Die Schiiten - ob religioes oder nicht - muessen sich wiederum Gedanken
machen, wie es ihnen im libanesischen Machtgeflecht ergehen wird, wenn
Israel sein Programm der Liquidierung von Hisbollah und Amal - die
Gruppierungen die schiitische Interessen im Parlament und auf der Strasse
vertreten - erfuellt. Daher entsteht im Libanon auf ein Neues ein
antiisraelischer Konsens der mit Jihad und islamischen Glauben im
Allgemeinen wenig zu tun hat.

(4) Auch wir koennen nicht in die Koepfe der Herren in Damaskus und Teheran
gucken. Dennoch ist eine Analyse ihrer Interessen und Ideologien nicht per
se Kaffeesatzleserei, wenn sie eben genau dies versucht: zu analysieren, wer
dort was aus welchen Gruenden will.

(5) Wenn Israel die Bewohner Suedlibanons mit Flugblaettern auffordert, das
Kriegsgebiet besser zu erlassen, weil man da ja leicht totgeht, verraet
dieses das fuer Nationalstaaten keineswegs selbstverstaendliche Ziel
tatsaechlich nicht die Bevoelkerung des Libanon zu bekriegen, sondern "nur"
die Infrastruktur der Hisbollah zu zerstoeren. Jedoch verhindern die
israelischen Militaeraktionen gerade, dass die Bevoelkerung fliehen kann;
jenseits dessen, dass die auch nicht gerade mit Reichtuemern gesegneten
Libanesen kaum dankbar sein werden, dass ihnen der Nachbarstaat ihr bisschen
Eigentum wegbombt.
(6) In zwei Kriegen 1948/49 und 1967 haben die Nachbarstaaten Israels das
Ausloeschungsprogramm mit konventionellen Armeen umzusetzen versucht (1956
und 1973 wurden weitere "konventionelle" Kriege gegeneinander gefuehrt).
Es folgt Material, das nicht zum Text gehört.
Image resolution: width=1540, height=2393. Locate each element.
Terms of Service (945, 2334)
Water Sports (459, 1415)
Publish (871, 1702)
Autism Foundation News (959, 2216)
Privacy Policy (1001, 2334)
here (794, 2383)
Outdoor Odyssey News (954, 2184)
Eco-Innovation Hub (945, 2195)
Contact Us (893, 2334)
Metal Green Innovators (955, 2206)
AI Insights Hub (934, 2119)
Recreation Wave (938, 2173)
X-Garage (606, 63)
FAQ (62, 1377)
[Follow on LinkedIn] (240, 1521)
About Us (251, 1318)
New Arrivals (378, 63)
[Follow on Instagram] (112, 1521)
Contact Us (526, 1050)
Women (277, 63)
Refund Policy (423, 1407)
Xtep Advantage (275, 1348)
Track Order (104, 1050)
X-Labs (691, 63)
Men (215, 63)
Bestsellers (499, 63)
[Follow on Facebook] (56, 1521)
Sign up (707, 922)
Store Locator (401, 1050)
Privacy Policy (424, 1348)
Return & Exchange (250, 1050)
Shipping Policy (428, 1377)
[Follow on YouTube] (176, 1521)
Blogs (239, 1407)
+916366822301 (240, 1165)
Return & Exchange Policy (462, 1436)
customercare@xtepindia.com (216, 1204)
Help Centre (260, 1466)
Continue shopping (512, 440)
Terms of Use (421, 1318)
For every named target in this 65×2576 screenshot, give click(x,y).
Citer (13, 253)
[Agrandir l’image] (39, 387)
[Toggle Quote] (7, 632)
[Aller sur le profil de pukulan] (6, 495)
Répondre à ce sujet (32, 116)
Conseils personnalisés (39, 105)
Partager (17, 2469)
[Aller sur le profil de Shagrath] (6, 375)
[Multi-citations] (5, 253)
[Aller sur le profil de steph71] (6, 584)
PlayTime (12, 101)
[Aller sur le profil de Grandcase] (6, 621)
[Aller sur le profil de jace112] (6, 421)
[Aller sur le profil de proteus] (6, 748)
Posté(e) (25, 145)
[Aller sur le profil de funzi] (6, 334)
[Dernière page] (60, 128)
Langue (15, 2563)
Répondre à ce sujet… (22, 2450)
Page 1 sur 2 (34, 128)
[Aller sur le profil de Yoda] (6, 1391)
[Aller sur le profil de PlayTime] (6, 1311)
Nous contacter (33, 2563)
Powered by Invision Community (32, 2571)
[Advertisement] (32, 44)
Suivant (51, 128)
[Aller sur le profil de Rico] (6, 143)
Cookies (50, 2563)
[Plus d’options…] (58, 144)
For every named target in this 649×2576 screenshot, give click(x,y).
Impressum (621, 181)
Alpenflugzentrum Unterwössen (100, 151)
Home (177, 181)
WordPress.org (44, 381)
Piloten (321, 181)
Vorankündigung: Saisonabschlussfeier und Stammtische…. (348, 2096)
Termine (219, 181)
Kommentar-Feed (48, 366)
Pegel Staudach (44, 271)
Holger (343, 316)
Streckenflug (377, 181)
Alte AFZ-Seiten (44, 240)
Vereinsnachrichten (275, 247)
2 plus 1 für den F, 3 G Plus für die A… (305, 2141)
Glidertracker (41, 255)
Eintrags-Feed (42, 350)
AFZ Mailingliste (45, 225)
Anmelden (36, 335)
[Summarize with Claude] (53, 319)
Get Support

Die
entsprechenden Bemuehungen diverser Guerilla- und/oder Terror-Gruppierungen
dauern an.

(7) Der Rueckschluss von der veroeffentlichten Meinung auf das
Massenbewusstsein ist natuerlich immer schwierig, insbesondere in Laendern
mit Regimes die abweichende Meinungen unterdruecken und Oppositionelle
umbringen. Dennoch gibt es genuegend Anhaltspunkte, dass diese
antisemitische Propaganda auf fruchtbaren Boden faellt.

(8) Die Shoah war die logische Konsequenz des Gedankens dass eine Gruppe
nicht anders kann als alles Uebel ueber die Welt zu bringen, wobei nicht
jeder Antisemit so konsequent sein muss.

(9) Solche Stimmen hat es in der israelischen Geschichte wohl gegeben,
niemals aber auch nur als ansatzweise mehrheitsfaehiges Projekt. Die paar
israelischen Faschisten, die von einem solchen Grossisrael traeumten, hatten
wohl die nicht gerade menschenfreundliche Zwangsumsiedlung aller
Palaestinenser vor Augen, nicht aber alle Palaestinenser "ins Meer zu
treiben".

(10) Und das koennen ist hier wichtig. Moderne kapitalistische Staaten
pflegen ihre Konkurrenz ganz anders auszutragen, als ihre Buerger
aufeinander schiessen zu lassen und Grenzpfaehle zu schleifen. Und doch
beruht diese friedlich-schiedliche Konkurrenz genau auf der Drohung dies tun
zu koennen.

(11) Und auch wenn die Heinis von der Palaestina-Solidaritaet es immer
bestreiten: Wenn sie mit betraechtlicher Energie nicht wissen wollen, was
sie wissen koennen, naemlich dass es in Palaestina kaum jemanden gibt, der
den eigenen Staat nicht als Durchgangsstadium zur Erledigung Israels
begreift, dann sind sie entweder bekloppt -- und wir sind viel zu hoeflich
um dergleichen anzunehmen -- oder sie wollen wohl insgeheim, was sie
deswegen zu ignorieren versuchen.

(12) Die Unterstuetzer Israels sind auch nicht sympathischer:
Postfaschisten, die ihre Treue zur modernen Weltordnung in der Verdammung
des Antisemitismus bekunden (Alleanza Nazionale in Italien); Rassisten, fuer
die alle Araber per se wahnsinnige Terroristen sind (Vlaams Belang in
Belgien); Neo-Konservative, die Israel beim Ausfechten des "Clash of
Civilizations" viel Erfolg wuenschen; voellig durchgeknallte Christen, die
hoffen, das Israelis und Araber irgendwann den III. Weltkrieg starten und
dann Jesus wiederkommt.

(13) So eingeschraenkt die Souveraenitaet der Autonomiebehoerde ist -- zum
Umbringen, Foltern und Mundtotmachen wirklicher oder vermeintlicher Gegner
reicht ihre Macht allemal. Fuer die Freunde palaestinensischer
Menschenrechte auch nur eine Fussnote im "Befreiungskampf".

(14) Ausfuehrlich kann man das unter http://www.ilka.org nachlesen.

(15) Ausgenommen wurde die sog. "humanitaere Hilfe", aus Angst Syrien und
Iran koennten die Luecke fuellen und man sich selber ueberfluessig machen.
Zudem uebernahm die EU bereitwillig die Kontrolle des ersten
palaestinensisch- aegyptischen Grenzuebergangs.